Well here’s a nice dystopian start to the week: digital billboards now have the capability to record us, analyze us, and make content decisions based on that information.

As reported by The Guardian, the tech is already being used in over 1,600 locations across Australia and New Zealand. “The semi-camouflaged cameras can determine not only your age and gender but your mood, cueing up tailored advertisements within seconds, thanks to facial detection technology.”

Located primarily in Australia and New Zealand’s biggest malls, the billboards could start popping up around the rest of the world very soon the story said, due to “significant investment and growth potential.”

For whatever it’s worth, if you remove all of the Kafkaesque ramifications and forthcoming misuse cases, the tech is kind of impressive: cameras turn “blurry images” of people into targeted content in a literal instant.
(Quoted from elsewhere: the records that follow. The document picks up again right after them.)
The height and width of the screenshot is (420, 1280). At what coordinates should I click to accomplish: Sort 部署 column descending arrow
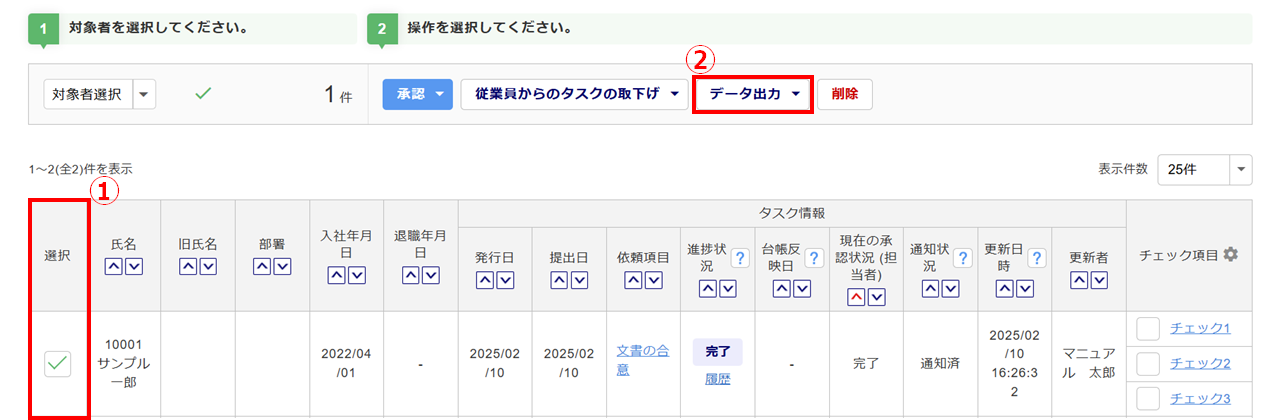coord(283,266)
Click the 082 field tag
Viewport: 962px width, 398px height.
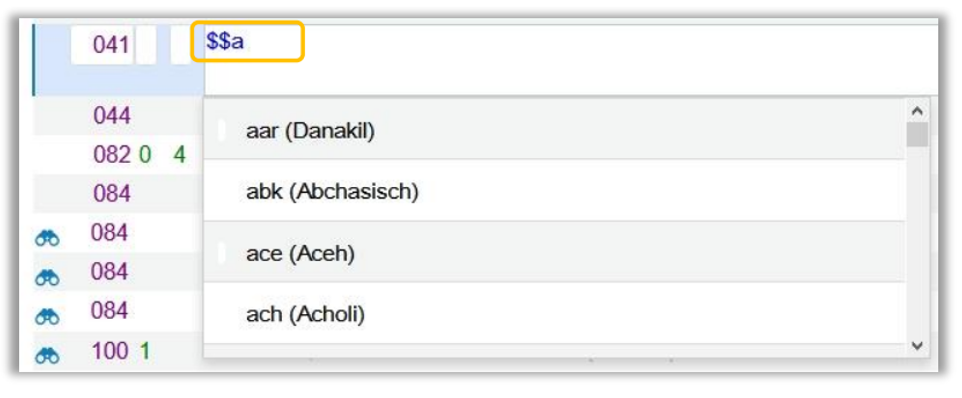[111, 155]
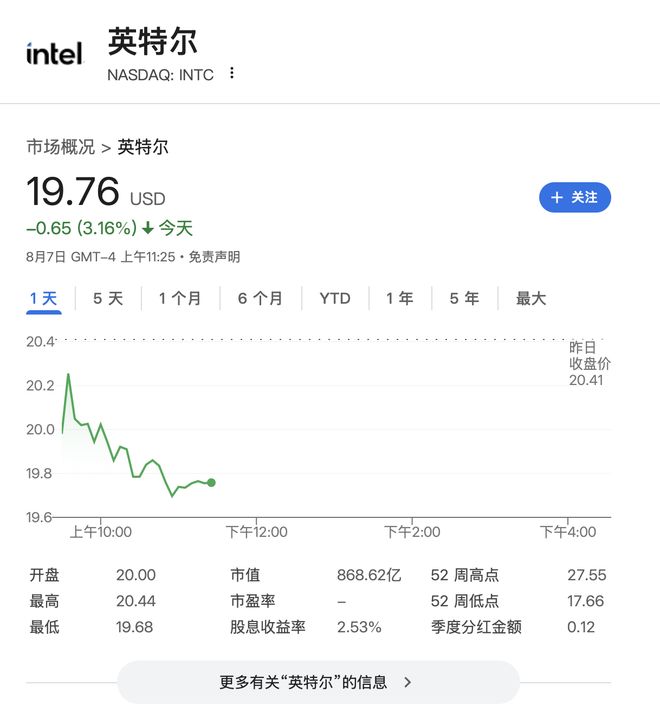This screenshot has height=705, width=660.
Task: Click the green current price dot on chart
Action: (211, 483)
Those cameras can even distinguish between “five categories of mood from ‘very happy to very unhappy,’” according to Quividi, one of the tech’s purveyors.

But, if all of this sounds perilous, that’s because it is. International deployment will bring on “major concerns about how to protect the privacy of those whose data is collected.” As one expert said, “Unless we have a massive shift in the way data accumulation is governed and limited and protected, we’re in for a really dystopian way of living where we don’t get to escape those sorts of things.”